- **TEXT EXCERPT**
In [1]:
input_address = input('Input image address:') #input must be in "" ("test.jpg" if file is in project folder),
                                              #acceptable formats: .jpg, .jpeg, .png, .gif, .bmp

Input image address:"test.jpg"


In [2]:
#INTERFACE
#Modes
hash_mode   = 1 #compare hashes
ahash_mode  = 1 #compare ahashes
phash_mode  = 1 #compare phashes
dhash_mode  = 1 #compare dhashes
ncc_mode    = 1 #find normalized cross correlation

pix_mode    = 1 #compare per-pixel
                #Quite effectively to a binary image. 
                #To grayscale need to use something to check the value of pixels rather than quantity. 
                #Perhaps: Levenshtein distance, MSE, RMSE, etc.

#Options
black_mode  = 0     #compare only black pixels
bin_ratio   = 200   #binarization threshold (0-255*3)
resize_mode = 1     #none = 0, antialias = 1, bicubic = 2 (0 IS NOT RECOMMENDED)
basewidth   = 8     #image width after compression (px)
hashing_mode = 'md5'#md5, sha1, sha224, sha256, sha384, sha512

rotate_mode = 0     #comrape with rotated examples (NOT RECOMMENDED)
rotate_degr = 87    #the degree to which the image is rotated by one step, 
                    #it will be approximated to integer number of steps for the passage of a circle.
    
from PIL import Image, ImageDraw
import os, hashlib, functools, scipy.fftpack, numpy, glob, operator, ImageChops, math
#Creating folders
#The folder where the user places the samples to be compared to the incoming image.
#Acceptable formats: .jpg, .jpeg, .png, .gif, .bmp
if not os.path.exists(os.getcwd()+'/examples/'):
    os.mkdir('examples')
examples_path = os.getcwd()+'/examples/'
#The folder in which the binary images will be generated.
if not os.path.exists(os.getcwd()+'/binary/'):
    os.mkdir('binary')
binary_path = os.getcwd()+'/binary/'
#The folder in which the resized images will be generated.
if not os.path.exists(os.getcwd()+'/resized/'):
    os.mkdir('resized')
resized_path = os.getcwd()+'/resized/'

#Global variables.
names   = []
values  = []
results = []
ahashes = []
phashes = []
dhashes = []
distances = []
nccors =[]

RESULT = ''

In [3]:
def clean_folders():
    #Cleaning folders
    #The folder in which the binary images will be generated.
    if os.path.exists(os.getcwd()+'/binary/'):   
        filelist = glob.glob(os.getcwd()+'/binary/*.*')

- **PROVIDED RECORDS**
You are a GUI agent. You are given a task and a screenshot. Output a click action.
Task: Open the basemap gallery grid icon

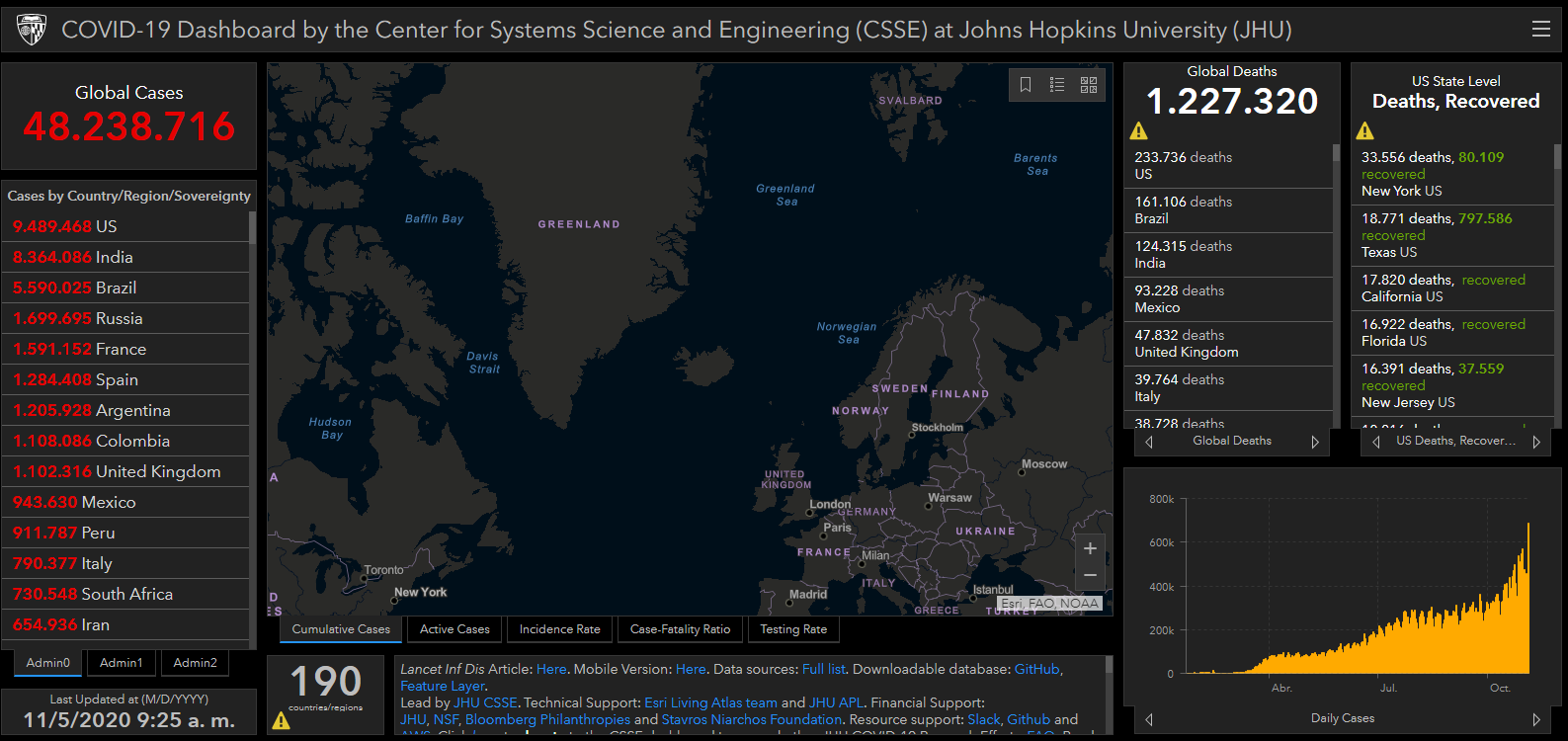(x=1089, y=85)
--
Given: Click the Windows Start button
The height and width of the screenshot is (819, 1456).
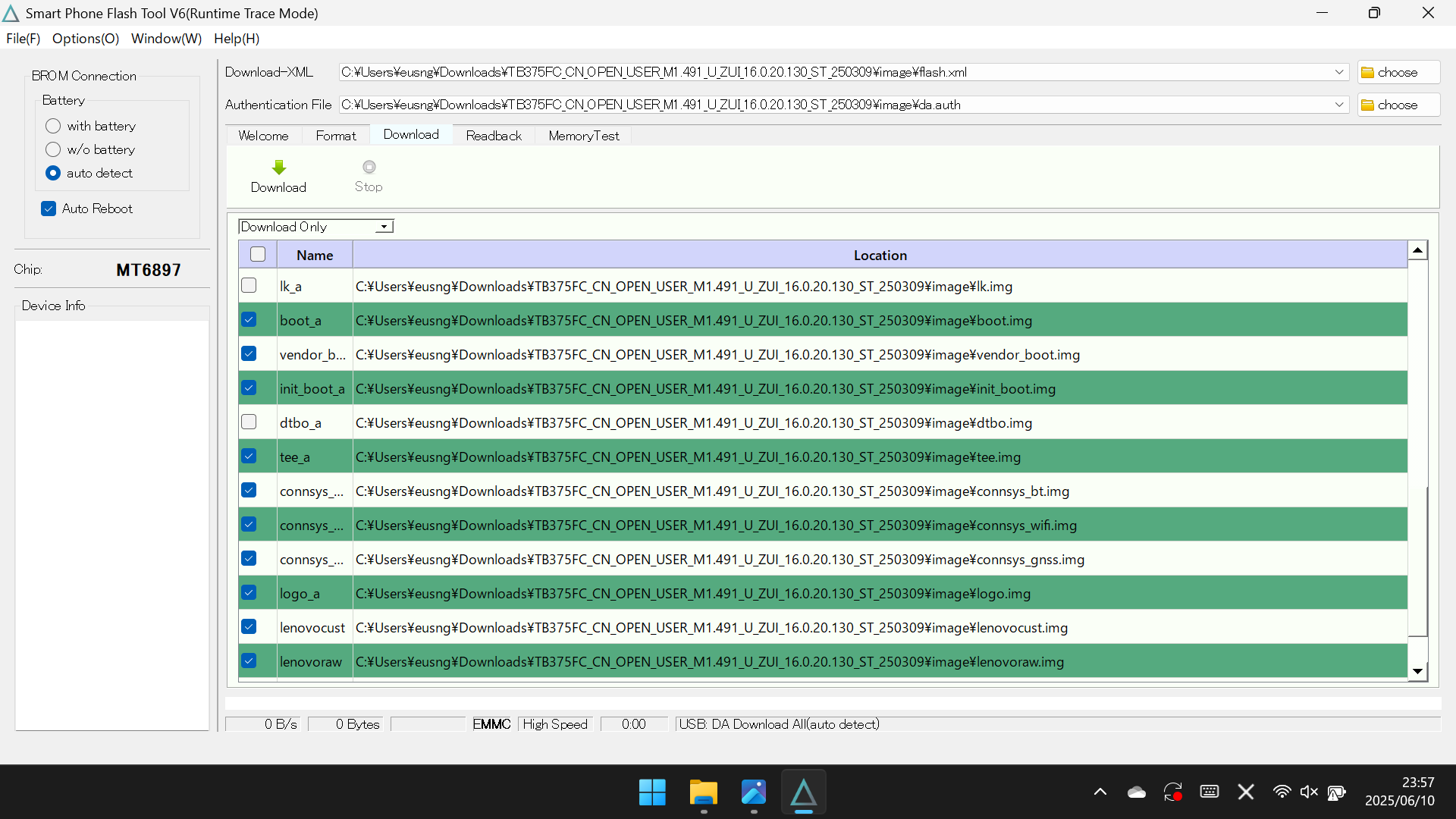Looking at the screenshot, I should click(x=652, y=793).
--
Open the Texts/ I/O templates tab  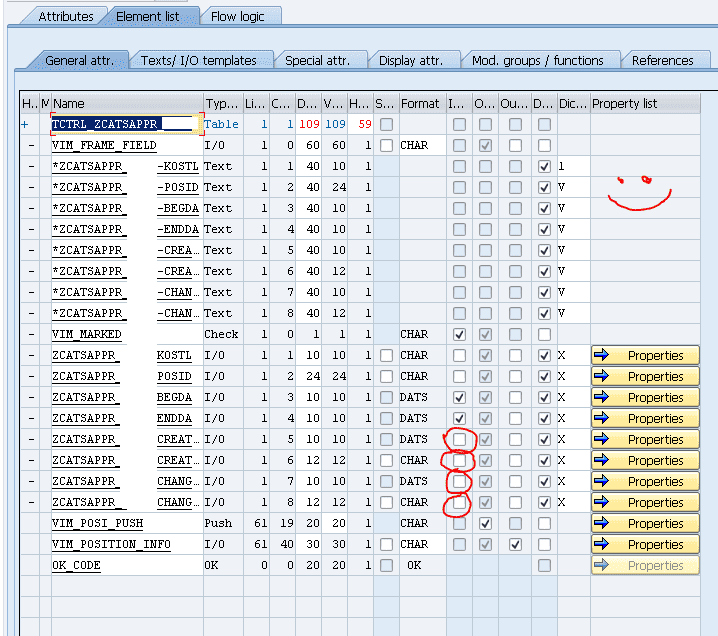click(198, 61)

- **TASK STATEMENT**
Reproduce the lines of the image-comparison script between "#To grayscale need" and "of a circle.", inclusive. The entries have nothing to do with what comes next.

- **TASK SOLUTION**
#To grayscale need to use something to check the value of pixels rather than quantity. 
                #Perhaps: Levenshtein distance, MSE, RMSE, etc.

#Options
black_mode  = 0     #compare only black pixels
bin_ratio   = 200   #binarization threshold (0-255*3)
resize_mode = 1     #none = 0, antialias = 1, bicubic = 2 (0 IS NOT RECOMMENDED)
basewidth   = 8     #image width after compression (px)
hashing_mode = 'md5'#md5, sha1, sha224, sha256, sha384, sha512

rotate_mode = 0     #comrape with rotated examples (NOT RECOMMENDED)
rotate_degr = 87    #the degree to which the image is rotated by one step, 
                    #it will be approximated to integer number of steps for the passage of a circle.